Here are some sections of that NY Times graphic:

NYT_Timeline1

NYT_Timeline2

Were the $31.3M + $8.65M in donations to the Clinton Foundation, followed by the $500K directly to former President Clinton part of a quid pro quo for Mrs. Clinton’s State Department’s vote allowing a Russian state-owned energy company to get control of significant Unites States uranium reserves?

I have to admit:  I do find the Uranium One’s motto to be darkly humorous.  “Investing in our energy.”  Think about it.
Could Mrs. Clinton receive a security clearance? Much of the security investigator’s work has already been done. Reading through the adjudication guidelines on foreign influence, and keeping in mind the high volume of donations to the Foundation and direct payments to the former president, there seems to be enough smoke there to cause further, detailed investigation. If the Clintons and their associates refuse to answer the questions…..or the answers are full of evasion and attempted subterfuge, I think there would be grounds for an unfavorable security determination. Well, if the surname was not “Clinton,” of course…..

Karimov’s Daughter

Gulnara-Karimova-and-Bill-Clinton-Cannes-film-festival-2009
Well, the story has been out there for awhile, but only recently has the Uzbekistan story (or at least a good size portion of the whole story) been pieced together (thanks to Peter Schweizer in “Clinton Cash”).

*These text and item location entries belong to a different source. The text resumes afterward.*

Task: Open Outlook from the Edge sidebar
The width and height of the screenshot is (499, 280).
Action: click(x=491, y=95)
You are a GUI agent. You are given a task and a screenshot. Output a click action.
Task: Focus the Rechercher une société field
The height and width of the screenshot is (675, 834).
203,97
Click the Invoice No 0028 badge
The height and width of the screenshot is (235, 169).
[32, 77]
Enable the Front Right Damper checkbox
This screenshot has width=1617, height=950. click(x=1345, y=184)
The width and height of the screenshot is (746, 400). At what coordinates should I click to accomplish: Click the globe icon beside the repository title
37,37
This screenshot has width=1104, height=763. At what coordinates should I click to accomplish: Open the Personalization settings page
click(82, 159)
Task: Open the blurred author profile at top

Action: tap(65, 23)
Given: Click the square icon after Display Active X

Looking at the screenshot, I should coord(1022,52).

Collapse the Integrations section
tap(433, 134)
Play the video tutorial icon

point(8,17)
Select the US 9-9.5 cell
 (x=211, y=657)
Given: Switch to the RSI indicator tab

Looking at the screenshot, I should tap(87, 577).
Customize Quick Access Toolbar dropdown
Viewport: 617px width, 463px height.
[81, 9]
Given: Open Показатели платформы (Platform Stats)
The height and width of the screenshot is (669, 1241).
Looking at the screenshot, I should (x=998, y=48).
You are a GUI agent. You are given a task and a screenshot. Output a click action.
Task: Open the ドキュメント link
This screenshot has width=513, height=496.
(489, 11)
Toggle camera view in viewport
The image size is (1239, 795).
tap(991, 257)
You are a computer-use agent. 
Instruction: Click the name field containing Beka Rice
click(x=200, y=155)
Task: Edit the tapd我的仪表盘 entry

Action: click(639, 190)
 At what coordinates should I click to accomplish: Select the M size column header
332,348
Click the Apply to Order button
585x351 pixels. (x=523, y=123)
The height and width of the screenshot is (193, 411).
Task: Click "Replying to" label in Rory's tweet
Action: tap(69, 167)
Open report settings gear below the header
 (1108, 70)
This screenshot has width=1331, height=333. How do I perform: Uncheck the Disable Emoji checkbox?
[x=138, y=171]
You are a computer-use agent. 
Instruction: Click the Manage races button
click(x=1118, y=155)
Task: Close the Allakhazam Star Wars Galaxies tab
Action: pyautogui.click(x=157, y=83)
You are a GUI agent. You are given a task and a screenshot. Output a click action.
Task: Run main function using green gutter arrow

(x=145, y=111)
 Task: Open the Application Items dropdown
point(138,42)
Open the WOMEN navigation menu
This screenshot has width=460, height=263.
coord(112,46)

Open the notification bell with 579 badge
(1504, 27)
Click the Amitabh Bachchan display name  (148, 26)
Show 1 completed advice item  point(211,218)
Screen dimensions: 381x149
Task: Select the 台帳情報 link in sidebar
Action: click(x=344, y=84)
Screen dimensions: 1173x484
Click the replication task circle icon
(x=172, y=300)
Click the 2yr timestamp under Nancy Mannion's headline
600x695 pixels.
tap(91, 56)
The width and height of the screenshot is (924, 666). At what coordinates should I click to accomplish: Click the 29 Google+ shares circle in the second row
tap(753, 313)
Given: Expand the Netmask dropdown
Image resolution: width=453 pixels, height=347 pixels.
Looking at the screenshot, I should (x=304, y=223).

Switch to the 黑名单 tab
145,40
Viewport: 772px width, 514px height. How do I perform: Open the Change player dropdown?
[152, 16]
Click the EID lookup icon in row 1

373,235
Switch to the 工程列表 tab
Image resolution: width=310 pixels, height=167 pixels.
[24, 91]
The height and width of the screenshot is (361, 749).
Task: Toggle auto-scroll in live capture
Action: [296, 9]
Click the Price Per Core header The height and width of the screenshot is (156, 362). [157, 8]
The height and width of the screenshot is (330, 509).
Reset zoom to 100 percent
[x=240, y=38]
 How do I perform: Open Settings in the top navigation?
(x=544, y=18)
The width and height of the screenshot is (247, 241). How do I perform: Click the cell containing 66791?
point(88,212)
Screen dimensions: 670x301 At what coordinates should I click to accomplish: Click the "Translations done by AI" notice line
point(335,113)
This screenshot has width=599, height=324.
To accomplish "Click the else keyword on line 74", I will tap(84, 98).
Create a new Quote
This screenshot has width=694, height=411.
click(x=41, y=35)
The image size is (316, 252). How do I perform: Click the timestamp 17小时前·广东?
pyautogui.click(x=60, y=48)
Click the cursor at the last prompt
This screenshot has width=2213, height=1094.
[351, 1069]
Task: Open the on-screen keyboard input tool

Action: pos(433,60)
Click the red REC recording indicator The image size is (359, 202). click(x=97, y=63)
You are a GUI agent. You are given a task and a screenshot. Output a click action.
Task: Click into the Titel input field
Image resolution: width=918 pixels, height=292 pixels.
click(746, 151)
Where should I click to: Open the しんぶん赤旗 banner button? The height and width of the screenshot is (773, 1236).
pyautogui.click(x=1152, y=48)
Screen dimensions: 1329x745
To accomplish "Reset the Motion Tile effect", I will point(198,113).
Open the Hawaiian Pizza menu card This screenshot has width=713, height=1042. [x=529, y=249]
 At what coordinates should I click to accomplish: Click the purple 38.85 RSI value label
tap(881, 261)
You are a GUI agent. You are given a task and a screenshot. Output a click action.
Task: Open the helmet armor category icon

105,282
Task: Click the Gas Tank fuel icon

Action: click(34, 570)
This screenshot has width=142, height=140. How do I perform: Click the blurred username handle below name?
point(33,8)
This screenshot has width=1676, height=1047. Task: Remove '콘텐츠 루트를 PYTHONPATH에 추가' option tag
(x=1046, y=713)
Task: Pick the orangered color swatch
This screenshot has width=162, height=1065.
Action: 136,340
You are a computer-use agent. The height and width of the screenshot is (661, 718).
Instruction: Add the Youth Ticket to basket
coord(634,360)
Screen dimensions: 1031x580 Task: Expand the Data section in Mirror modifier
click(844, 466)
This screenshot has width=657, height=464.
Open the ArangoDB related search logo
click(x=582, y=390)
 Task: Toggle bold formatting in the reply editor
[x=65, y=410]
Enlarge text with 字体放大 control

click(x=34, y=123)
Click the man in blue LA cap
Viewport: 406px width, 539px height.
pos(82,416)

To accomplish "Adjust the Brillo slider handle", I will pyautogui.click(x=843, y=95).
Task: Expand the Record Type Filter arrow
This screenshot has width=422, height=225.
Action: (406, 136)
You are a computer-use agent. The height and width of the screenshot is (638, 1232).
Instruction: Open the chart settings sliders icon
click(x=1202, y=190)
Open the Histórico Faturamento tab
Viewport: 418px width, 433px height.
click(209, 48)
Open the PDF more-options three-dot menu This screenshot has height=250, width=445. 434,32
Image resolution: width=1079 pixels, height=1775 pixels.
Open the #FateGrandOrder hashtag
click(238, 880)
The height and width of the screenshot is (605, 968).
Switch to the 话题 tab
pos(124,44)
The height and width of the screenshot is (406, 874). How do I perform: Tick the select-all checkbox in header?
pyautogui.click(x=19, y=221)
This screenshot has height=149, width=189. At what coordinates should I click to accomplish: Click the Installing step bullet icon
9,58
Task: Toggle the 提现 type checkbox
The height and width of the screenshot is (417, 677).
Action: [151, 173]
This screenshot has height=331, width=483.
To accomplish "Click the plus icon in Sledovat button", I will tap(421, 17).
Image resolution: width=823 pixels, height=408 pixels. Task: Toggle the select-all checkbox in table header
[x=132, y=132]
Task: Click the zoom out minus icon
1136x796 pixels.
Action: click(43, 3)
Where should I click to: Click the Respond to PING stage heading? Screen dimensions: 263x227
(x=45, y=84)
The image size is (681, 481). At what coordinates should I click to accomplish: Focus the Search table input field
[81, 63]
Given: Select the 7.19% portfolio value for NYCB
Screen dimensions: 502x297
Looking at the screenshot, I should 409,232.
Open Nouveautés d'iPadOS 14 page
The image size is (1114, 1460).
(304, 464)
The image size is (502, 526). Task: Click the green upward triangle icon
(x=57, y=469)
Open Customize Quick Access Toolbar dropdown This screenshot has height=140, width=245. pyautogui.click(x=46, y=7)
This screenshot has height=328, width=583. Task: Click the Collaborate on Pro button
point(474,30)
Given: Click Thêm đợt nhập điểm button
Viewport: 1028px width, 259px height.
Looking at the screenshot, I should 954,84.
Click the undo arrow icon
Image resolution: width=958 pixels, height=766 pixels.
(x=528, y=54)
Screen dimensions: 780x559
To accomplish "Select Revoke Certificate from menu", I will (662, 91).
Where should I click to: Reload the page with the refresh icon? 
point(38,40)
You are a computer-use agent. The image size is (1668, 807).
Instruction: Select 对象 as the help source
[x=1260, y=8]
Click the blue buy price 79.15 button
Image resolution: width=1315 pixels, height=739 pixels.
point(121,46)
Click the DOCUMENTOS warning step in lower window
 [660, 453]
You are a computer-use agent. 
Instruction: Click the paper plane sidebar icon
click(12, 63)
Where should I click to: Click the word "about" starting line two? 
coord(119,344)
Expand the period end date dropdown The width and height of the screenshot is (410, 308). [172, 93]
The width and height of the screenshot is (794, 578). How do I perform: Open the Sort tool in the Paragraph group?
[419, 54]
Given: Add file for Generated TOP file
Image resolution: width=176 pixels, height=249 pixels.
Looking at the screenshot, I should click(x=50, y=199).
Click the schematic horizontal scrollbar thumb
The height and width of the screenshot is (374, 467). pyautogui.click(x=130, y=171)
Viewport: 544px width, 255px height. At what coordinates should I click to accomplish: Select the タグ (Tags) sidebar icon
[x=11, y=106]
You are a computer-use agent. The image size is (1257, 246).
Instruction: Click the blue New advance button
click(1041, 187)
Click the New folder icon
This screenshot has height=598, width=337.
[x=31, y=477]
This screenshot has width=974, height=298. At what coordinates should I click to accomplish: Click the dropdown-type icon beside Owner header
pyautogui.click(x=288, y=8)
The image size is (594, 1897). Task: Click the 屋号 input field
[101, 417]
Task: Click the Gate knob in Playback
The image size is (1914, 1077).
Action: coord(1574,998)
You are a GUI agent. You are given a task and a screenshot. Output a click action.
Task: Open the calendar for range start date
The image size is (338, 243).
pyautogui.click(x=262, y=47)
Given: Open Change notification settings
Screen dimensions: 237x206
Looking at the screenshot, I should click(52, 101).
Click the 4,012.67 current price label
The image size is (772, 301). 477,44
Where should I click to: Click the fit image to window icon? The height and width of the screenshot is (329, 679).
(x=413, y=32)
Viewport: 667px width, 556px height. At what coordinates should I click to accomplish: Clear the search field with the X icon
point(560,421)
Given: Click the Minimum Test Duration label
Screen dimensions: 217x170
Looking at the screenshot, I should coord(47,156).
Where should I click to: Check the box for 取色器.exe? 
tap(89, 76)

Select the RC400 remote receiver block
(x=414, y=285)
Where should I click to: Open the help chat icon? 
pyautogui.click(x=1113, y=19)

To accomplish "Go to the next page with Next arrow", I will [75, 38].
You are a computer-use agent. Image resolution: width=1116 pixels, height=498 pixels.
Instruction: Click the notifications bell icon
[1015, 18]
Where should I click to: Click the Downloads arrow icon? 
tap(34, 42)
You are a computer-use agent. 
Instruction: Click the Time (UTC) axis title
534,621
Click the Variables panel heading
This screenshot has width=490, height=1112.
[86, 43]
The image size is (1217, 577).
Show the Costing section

http://harpers.org/blog/2009/06/clintons-latest-boner-ex-president-poses-with-dictators-daughter/
Back in 2009, Harpers posted a story questioning former President William Jefferson Clinton’s judgment in posing with Gulnara Karimova, daughter of Uzbekistan’s strongman, Islam Karimova.
There were the troubling links with Karimova to the Clinton Foundation and the Russian mafia: http://www.thedailybeast.com/articles/2012/06/18/googoosha-uzbek-dictator-s-daughter-is-a-disco-queen.html
Now we know some more of the story. Karimova hosted a Clinton Foundation fundraiser in Monaco with the aim of influencing former President Clinton…..in order to gain favor with Secretary of State Hillary Clinton. Schweizer notes that in a State Department cable, the State Department identifies the rare openness in which access to the Clintons is thought to be a way to boost personal fortunes.  Karimova clearly thought that Hillary could be influenced through Bill and through the Foundation
Since this time, Karimova has fallen out of favor with her father and is under house arrest.
Yet, did Karimov’s daughter knew something back in 2009 that Americans are just beginning to find out?